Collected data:
---
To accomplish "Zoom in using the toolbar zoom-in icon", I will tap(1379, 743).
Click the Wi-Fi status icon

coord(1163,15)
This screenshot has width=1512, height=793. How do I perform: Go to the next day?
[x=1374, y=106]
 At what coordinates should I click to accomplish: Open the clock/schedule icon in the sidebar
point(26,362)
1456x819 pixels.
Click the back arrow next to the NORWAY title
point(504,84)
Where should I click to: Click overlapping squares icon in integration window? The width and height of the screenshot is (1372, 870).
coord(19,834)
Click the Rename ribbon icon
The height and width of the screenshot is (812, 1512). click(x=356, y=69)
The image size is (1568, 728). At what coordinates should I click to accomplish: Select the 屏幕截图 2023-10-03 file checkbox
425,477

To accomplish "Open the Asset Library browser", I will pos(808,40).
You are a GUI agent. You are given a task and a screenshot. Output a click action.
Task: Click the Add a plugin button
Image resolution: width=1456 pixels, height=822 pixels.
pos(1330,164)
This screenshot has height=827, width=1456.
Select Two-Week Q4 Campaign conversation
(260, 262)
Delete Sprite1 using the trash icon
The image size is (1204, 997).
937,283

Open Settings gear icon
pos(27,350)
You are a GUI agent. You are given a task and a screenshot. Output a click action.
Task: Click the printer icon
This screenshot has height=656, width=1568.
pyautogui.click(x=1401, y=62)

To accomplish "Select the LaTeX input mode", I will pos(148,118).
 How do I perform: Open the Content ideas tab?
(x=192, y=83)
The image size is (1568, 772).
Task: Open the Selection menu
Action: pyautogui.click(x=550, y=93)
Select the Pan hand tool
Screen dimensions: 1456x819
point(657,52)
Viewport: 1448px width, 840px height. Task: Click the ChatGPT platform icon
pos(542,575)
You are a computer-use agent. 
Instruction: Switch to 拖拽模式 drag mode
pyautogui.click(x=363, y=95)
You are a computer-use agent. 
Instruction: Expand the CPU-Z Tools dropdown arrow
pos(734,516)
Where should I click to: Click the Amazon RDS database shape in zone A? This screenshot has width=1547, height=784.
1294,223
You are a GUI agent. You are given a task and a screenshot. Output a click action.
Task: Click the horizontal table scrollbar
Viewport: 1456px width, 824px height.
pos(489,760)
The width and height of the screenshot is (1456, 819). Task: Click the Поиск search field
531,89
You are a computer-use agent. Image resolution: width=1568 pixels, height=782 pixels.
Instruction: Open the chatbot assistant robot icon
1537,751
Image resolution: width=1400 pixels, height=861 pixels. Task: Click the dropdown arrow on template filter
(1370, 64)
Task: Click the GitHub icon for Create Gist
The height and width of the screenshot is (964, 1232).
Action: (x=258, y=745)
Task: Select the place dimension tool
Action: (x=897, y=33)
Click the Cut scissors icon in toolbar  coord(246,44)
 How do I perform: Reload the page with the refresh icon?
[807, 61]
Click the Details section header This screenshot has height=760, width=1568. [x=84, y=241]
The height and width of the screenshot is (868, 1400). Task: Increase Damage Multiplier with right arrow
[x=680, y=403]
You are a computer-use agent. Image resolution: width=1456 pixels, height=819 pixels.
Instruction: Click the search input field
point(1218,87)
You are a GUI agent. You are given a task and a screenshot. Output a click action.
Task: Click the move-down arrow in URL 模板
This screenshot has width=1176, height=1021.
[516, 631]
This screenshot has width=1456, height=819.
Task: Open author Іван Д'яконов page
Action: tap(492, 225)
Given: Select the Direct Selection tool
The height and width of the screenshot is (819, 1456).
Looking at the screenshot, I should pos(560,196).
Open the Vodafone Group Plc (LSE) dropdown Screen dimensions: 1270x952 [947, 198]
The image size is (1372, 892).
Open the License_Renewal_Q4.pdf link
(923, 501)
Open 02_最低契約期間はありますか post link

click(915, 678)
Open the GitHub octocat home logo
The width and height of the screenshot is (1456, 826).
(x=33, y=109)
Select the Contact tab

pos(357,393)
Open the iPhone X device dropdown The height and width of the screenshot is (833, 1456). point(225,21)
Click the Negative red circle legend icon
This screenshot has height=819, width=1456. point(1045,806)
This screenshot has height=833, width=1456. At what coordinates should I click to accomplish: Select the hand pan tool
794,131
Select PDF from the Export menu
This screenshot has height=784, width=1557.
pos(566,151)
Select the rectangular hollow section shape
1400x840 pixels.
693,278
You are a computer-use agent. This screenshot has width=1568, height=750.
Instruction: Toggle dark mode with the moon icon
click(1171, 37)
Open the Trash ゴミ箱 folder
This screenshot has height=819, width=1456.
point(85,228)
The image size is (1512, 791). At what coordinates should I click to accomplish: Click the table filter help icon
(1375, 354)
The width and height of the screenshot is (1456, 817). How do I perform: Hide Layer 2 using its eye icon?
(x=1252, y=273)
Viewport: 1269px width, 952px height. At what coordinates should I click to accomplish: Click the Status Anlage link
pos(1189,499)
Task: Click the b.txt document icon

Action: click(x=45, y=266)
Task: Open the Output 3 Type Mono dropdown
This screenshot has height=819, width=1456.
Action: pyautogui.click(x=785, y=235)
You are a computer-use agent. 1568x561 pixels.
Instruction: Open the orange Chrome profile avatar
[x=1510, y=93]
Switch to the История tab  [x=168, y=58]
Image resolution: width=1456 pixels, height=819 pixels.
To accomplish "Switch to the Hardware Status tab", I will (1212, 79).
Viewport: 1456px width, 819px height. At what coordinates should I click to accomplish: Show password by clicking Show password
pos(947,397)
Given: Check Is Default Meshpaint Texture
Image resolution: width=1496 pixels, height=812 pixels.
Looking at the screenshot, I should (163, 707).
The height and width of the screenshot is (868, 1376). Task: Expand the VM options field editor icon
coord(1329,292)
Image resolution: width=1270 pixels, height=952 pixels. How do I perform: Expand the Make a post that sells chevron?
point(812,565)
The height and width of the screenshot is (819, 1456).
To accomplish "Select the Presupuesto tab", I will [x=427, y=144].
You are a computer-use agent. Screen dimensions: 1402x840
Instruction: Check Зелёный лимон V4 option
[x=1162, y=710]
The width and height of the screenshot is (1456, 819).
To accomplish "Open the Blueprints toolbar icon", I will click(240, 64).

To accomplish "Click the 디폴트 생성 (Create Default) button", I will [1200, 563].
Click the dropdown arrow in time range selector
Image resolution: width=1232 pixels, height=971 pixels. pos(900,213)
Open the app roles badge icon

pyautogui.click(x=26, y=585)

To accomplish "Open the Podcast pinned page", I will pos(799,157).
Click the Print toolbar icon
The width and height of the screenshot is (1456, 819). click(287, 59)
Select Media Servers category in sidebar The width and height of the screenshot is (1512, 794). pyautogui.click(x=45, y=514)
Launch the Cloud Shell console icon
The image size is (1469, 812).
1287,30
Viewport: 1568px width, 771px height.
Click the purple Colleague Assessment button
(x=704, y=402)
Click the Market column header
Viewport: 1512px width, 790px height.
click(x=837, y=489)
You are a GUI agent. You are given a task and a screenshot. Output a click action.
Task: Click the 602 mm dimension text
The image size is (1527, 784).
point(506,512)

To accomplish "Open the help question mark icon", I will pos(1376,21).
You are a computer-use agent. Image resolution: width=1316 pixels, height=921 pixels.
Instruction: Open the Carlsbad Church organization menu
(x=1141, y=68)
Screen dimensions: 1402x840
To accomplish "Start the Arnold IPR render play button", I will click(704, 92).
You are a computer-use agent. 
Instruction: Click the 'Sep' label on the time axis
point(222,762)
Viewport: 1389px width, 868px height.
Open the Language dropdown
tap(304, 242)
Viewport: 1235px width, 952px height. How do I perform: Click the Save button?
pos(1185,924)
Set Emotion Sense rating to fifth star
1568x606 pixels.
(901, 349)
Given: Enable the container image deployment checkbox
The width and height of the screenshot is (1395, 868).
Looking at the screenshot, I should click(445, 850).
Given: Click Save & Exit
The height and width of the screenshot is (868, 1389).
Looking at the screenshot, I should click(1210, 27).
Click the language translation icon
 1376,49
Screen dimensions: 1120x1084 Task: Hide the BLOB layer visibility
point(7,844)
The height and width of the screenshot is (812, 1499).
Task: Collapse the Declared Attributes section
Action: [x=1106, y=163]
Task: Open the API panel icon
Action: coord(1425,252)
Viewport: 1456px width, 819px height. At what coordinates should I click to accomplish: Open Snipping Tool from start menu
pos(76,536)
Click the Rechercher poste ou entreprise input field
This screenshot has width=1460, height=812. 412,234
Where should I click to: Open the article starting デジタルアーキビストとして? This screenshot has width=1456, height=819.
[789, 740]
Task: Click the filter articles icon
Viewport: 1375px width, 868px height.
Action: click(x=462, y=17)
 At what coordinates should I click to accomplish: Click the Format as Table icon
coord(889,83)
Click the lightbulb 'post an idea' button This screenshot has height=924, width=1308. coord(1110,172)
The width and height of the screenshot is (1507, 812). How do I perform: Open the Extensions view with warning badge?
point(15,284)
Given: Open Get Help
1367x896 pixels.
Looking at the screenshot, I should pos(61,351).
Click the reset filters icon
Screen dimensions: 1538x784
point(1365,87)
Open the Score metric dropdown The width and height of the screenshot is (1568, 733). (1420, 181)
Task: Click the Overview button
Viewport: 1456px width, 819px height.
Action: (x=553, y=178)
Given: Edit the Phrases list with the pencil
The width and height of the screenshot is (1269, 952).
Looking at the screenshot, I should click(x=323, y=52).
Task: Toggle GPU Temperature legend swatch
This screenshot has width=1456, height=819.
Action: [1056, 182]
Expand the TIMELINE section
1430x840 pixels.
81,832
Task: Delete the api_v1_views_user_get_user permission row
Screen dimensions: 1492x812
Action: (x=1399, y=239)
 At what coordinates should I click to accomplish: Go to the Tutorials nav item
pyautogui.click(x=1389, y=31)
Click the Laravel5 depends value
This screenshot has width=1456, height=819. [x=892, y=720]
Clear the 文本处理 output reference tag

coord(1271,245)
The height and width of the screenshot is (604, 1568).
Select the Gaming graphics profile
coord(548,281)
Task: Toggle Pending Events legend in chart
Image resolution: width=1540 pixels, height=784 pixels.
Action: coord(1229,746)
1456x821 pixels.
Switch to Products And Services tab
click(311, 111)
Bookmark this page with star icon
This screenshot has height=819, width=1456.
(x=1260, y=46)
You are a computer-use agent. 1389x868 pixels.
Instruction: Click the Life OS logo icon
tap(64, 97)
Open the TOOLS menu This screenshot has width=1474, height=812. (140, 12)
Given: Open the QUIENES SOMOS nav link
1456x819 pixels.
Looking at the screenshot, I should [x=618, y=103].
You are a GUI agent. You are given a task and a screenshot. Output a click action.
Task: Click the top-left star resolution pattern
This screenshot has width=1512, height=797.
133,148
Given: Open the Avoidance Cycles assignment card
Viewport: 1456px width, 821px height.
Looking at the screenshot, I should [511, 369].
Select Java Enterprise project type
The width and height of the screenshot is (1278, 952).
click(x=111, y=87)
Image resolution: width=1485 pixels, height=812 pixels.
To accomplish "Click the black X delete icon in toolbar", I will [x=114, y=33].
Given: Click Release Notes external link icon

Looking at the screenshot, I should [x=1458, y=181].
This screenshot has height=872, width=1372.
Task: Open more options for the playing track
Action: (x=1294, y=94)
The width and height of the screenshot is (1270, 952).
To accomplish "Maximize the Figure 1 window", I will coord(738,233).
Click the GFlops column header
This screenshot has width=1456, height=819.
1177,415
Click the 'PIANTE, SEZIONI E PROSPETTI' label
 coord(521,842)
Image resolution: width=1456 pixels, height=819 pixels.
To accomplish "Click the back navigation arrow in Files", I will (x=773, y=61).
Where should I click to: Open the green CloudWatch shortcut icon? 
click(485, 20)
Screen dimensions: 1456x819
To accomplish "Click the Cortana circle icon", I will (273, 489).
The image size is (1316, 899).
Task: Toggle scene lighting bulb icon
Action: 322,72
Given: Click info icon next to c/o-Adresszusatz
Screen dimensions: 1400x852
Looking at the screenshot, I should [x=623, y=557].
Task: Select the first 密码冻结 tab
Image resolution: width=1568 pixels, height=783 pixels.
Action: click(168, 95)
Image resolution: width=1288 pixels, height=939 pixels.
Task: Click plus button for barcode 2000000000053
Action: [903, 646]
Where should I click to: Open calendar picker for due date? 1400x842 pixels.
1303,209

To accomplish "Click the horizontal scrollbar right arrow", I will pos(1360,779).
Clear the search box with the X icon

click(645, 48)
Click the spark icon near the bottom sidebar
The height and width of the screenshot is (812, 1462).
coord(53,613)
---
Extract the lines above, from the first one through the one containing "Task: Click the printer icon", and return only those, unchanged.

To accomplish "Zoom in using the toolbar zoom-in icon", I will tap(1379, 743).
Click the Wi-Fi status icon

coord(1163,15)
This screenshot has width=1512, height=793. How do I perform: Go to the next day?
[x=1374, y=106]
 At what coordinates should I click to accomplish: Open the clock/schedule icon in the sidebar
point(26,362)
1456x819 pixels.
Click the back arrow next to the NORWAY title
point(504,84)
Where should I click to: Click overlapping squares icon in integration window? The width and height of the screenshot is (1372, 870).
coord(19,834)
Click the Rename ribbon icon
The height and width of the screenshot is (812, 1512). click(x=356, y=69)
The image size is (1568, 728). At what coordinates should I click to accomplish: Select the 屏幕截图 2023-10-03 file checkbox
425,477

To accomplish "Open the Asset Library browser", I will pos(808,40).
You are a GUI agent. You are given a task and a screenshot. Output a click action.
Task: Click the Add a plugin button
Image resolution: width=1456 pixels, height=822 pixels.
pos(1330,164)
This screenshot has height=827, width=1456.
Select Two-Week Q4 Campaign conversation
(260, 262)
Delete Sprite1 using the trash icon
The image size is (1204, 997).
937,283

Open Settings gear icon
pos(27,350)
You are a GUI agent. You are given a task and a screenshot. Output a click action.
Task: Click the printer icon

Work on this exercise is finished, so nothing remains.